Following negotiations, Supablast submitted a quote on 17 December 2007 for the grit blasting, painting and scaffolding works. The next day, Story replied accepting the quoted sum, in a letter headed “Letter on [sic] Intent”, and stating that the conditions of the contract would incorporate the ICE 6th Edition form of subcontract.
Subsequently, on 20 December 2007 Supablast submitted a quotation for the steelwork repairs. A meeting between the parties was held on 16 January 2008. The minutes of the meeting detailed, amongst other items, that (i) the ‘description of Works to be Sub-Let’ included the blasting, painting, scaffolding and steelwork; (ii) the subcontract price was broken down into the blasting, painting, scaffolding and steelwork; and (iii) that there was only one programme period described for the subcontract works.
Throughout the course of the works, payment applications included all of the works and were paid by Story in one payment. Disputes arose on the final account which Supablast referred to adjudication. In its response, Story contended, for the first time, that there were in fact two subcontracts, one for the blasting, painting and scaffolding and one for the steelwork, which meant that the adjudicator did not have jurisdiction. Following submissions from the parties, the adjudicator decided that the steelworks were a variation to the original subcontract, and that therefore he did have jurisdiction to act.

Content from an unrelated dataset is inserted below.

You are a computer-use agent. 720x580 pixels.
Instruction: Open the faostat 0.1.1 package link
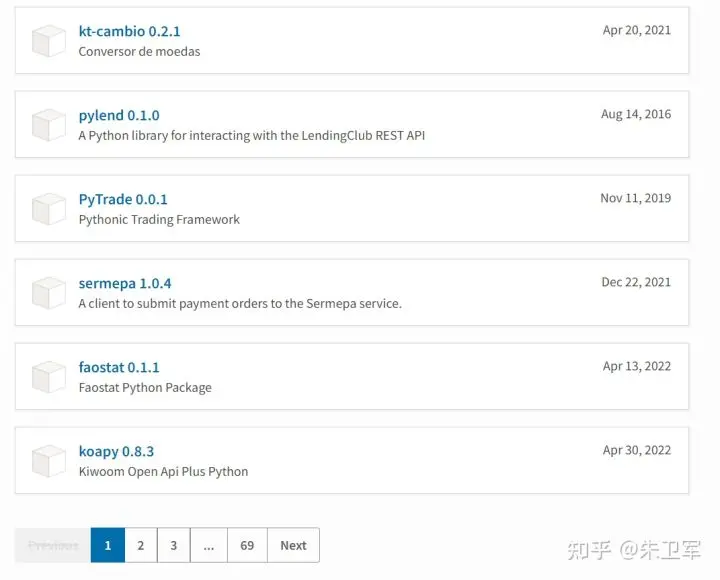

In the enforcement proceedings Supablast submitted that there had only been one contract concluded between the parties incorporating all of the works, or in the alternative the original contract for the blasting, painting and scaffolding, was varied to include the steelwork. Story repeated that there were two contracts, and accordingly the Adjudicator did not have jurisdiction to rule on his own jurisdiction. In any event the original contract could not have been varied to include the steelwork as this was wholly outside the scope of that contract.
The Judge held that:
- There was only one contract concluded between the parties. He considered that it was beyond doubt that a contract for the blasting, painting and scaffolding had been created by the 17 and 18 December 2007 letters. The factual matrix showed that the parties knew Supablast had tendered for the steelwork and prior to the 16 January meeting the parties had negotiated the price;
- The minutes of that meeting unequivocally showed that all the works were to be carried out under the umbrella of a single agreement. This was demonstrated by the description of the subcontract works, the reference to a single subcontract price which was broken down to include the steelwork, and single dates for the commencement and completion of the works; and
- Story did not communicate to Supablast, at any time throughout the contract works, that the parties were operating under two contracts. The first time it was mentioned was in response to the adjudication. This meant that even if there were two contracts Story was estopped by its conduct from relying on this issue.
Accordingly the adjudicator had jurisdiction and the decision was enforced.
In obiter comments, the Judge decided that Story would have had a reasonable defence to the issue of whether the steelworks could have been decided as a variation, partly due to their substantial nature. The Judge also briefly considered that in this scenario, the questions of substance and jurisdiction overlapped so that in considering that the steel works were to be treated as a variation, the adjudicator was acting within his jurisdiction.